Exercise directions
Find the word "indicator" in the records below. List each line containing it.
>>>>>
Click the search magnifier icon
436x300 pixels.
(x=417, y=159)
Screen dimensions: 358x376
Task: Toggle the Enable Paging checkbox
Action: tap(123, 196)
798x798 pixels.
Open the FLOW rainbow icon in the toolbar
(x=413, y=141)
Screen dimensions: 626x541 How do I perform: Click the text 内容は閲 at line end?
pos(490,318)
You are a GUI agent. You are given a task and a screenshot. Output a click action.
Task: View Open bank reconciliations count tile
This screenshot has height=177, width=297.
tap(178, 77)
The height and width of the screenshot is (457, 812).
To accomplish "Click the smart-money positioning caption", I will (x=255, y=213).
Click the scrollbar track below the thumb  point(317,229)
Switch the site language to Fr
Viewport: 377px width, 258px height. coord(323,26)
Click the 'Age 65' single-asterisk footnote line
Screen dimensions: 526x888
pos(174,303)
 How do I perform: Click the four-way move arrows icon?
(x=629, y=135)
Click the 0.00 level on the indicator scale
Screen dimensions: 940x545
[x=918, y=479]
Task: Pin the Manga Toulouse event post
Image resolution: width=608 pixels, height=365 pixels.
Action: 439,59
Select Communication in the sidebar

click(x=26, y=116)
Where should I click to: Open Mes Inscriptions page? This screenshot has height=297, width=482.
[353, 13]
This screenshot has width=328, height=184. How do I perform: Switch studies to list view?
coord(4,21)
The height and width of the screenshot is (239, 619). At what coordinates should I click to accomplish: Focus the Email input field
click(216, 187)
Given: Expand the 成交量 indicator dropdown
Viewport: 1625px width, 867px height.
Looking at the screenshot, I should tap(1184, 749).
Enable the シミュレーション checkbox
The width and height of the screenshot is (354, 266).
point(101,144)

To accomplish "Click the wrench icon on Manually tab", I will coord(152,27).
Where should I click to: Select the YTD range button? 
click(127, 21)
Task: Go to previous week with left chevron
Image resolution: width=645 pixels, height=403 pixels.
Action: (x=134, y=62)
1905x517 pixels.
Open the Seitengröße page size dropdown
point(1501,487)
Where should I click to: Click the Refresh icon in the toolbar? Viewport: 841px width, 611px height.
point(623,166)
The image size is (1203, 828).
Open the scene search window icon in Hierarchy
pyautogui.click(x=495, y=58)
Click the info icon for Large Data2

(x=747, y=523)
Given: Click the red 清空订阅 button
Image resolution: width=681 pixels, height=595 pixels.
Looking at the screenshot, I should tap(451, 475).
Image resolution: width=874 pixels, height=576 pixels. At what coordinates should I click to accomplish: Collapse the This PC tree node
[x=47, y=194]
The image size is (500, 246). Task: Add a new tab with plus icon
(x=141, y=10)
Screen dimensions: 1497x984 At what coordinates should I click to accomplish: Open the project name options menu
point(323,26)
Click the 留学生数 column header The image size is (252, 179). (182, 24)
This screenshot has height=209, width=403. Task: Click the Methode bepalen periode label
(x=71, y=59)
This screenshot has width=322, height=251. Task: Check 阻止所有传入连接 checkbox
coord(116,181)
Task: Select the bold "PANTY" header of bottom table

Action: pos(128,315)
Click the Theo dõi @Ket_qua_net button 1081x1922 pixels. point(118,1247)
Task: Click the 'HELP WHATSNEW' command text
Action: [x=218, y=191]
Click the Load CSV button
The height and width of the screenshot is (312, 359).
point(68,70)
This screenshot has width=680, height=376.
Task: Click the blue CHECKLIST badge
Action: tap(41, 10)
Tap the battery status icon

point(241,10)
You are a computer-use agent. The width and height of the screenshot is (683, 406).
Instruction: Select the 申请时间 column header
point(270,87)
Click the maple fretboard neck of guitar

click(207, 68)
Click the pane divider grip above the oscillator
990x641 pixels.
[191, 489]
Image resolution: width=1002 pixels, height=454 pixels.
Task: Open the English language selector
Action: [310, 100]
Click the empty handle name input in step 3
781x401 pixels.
<<<<<
Response area
Click the 0.00 level on the indicator scale
Given: Expand the 成交量 indicator dropdown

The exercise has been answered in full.